Los que ya hemos decidido vivir esperanzados, estamos convencidos de que nuestra esperanza parte de una realidad objetiva, derivada de un sentir que nace en el ser humano; es el resultado de ver a otras naciones que pudieron triunfar en medio de situaciones oscuras y caóticas; naciones que en muchos casos, no poseen los recursos naturales que nosotros sí poseemos; sin embargo, estas naciones poseen una estabilidad socioeconómica, una democracia saludable y un alto nivel de mayordomía; porque muy probablemente ellos abrazaron una idea, un sueño y una esperanza.
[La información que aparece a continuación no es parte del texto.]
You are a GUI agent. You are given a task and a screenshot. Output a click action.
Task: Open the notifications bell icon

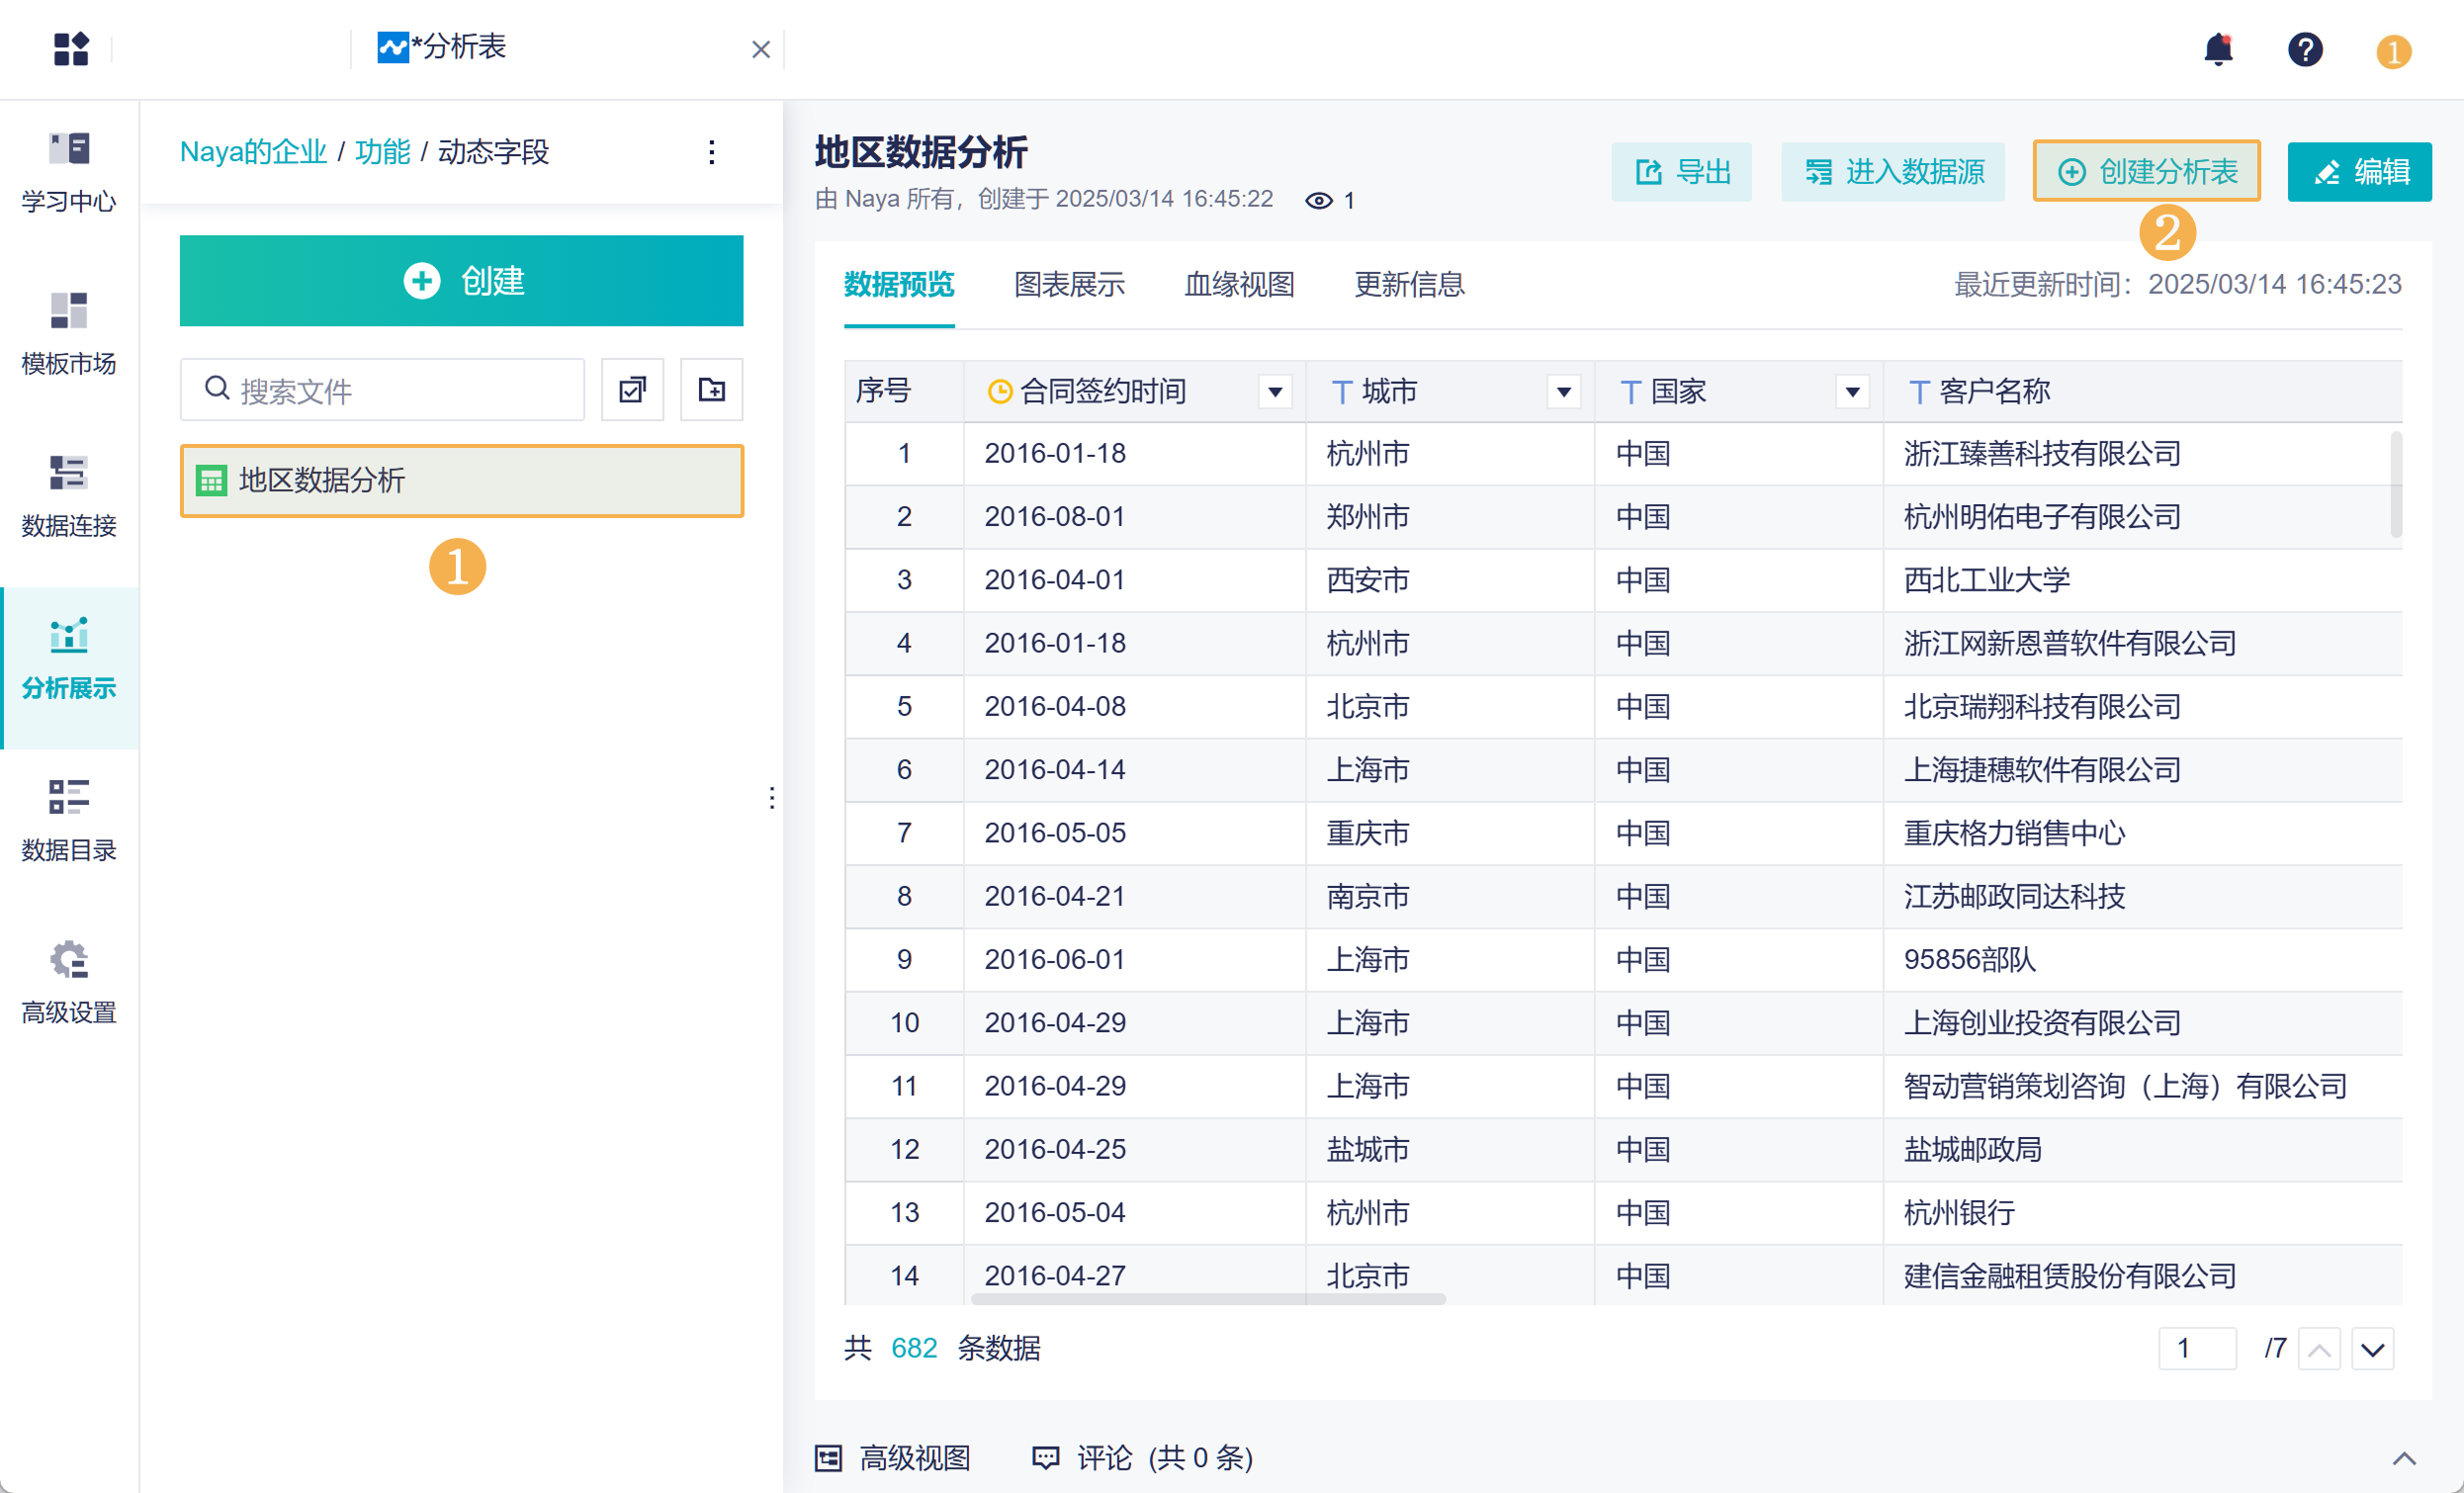pyautogui.click(x=2217, y=49)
De esa misma forma, también nosotros podemos imitar sus acciones, y luchar para convertir en realidad el sueño de transformar nuestro pueblo.
La esperanza tiene que ver con una firme convicción de que existen y vienen cosas nuevas para nuestro oprimido y sufrido pueblo. Tengo la esperanza de ver un sistema educativo competitivo y no politizado. Puedo ver a mi pueblo disfrutando de un buen sistema que provea agua potable en todos los sectores de la nación. Olfateo desde lejos al sector agropecuario produciendo lo necesario para el consumo local y exportando productos de calidad. Mis ojos contemplan una República Dominicana donde la electricidad no sea interrumpida. Esta es la esperanza que muchos de nosotros abrazamos y que se desarrolla y crece cuando se le levantan líderes con una perspectiva correcta de servicio, de justicia, de equidad y de conciencia de Estado. Cuando esto pasa, la esperanza en nosotros se ensancha y se encarna en la mayoría, creando así, una masa crítica con potestad ciudadana que nos inspira a involucrarnos en los procesos de cambios.
Nuestro sentir no es una expectativa, porque no tenemos dudas de que podemos lograr un cambio; tampoco estamos promoviendo una utopía, ¡no!, estamos esperanzados de que algo bueno va a suceder. La esperanza en nosotros es realizable, medible y justa; justa, porque estamos esperando lo que nuestros líderes políticos nos han ofertado cada cuatro años. Mi esperanza y la de muchos ciudadanos se alimenta de un derecho inherente, que coexiste en el momento que nacemos. Nuestra esperanza es simple, no es superflua; esperamos líderes definidos, íntegros, y con visión. Anhelamos un sistema judicial que extirpe la impunidad; una sociedad segura, donde podamos caminar sin el temor de ser atacados.
Nuestra esperanza no es vaga, es la continuidad de aquellos sueños que nuestros patriotas y héroes nos dejaron en el alma social, y que aún no hemos perdido. Por eso, sigo clamando y pregonando a todo pulmón: ¡No perdamos la esperanza!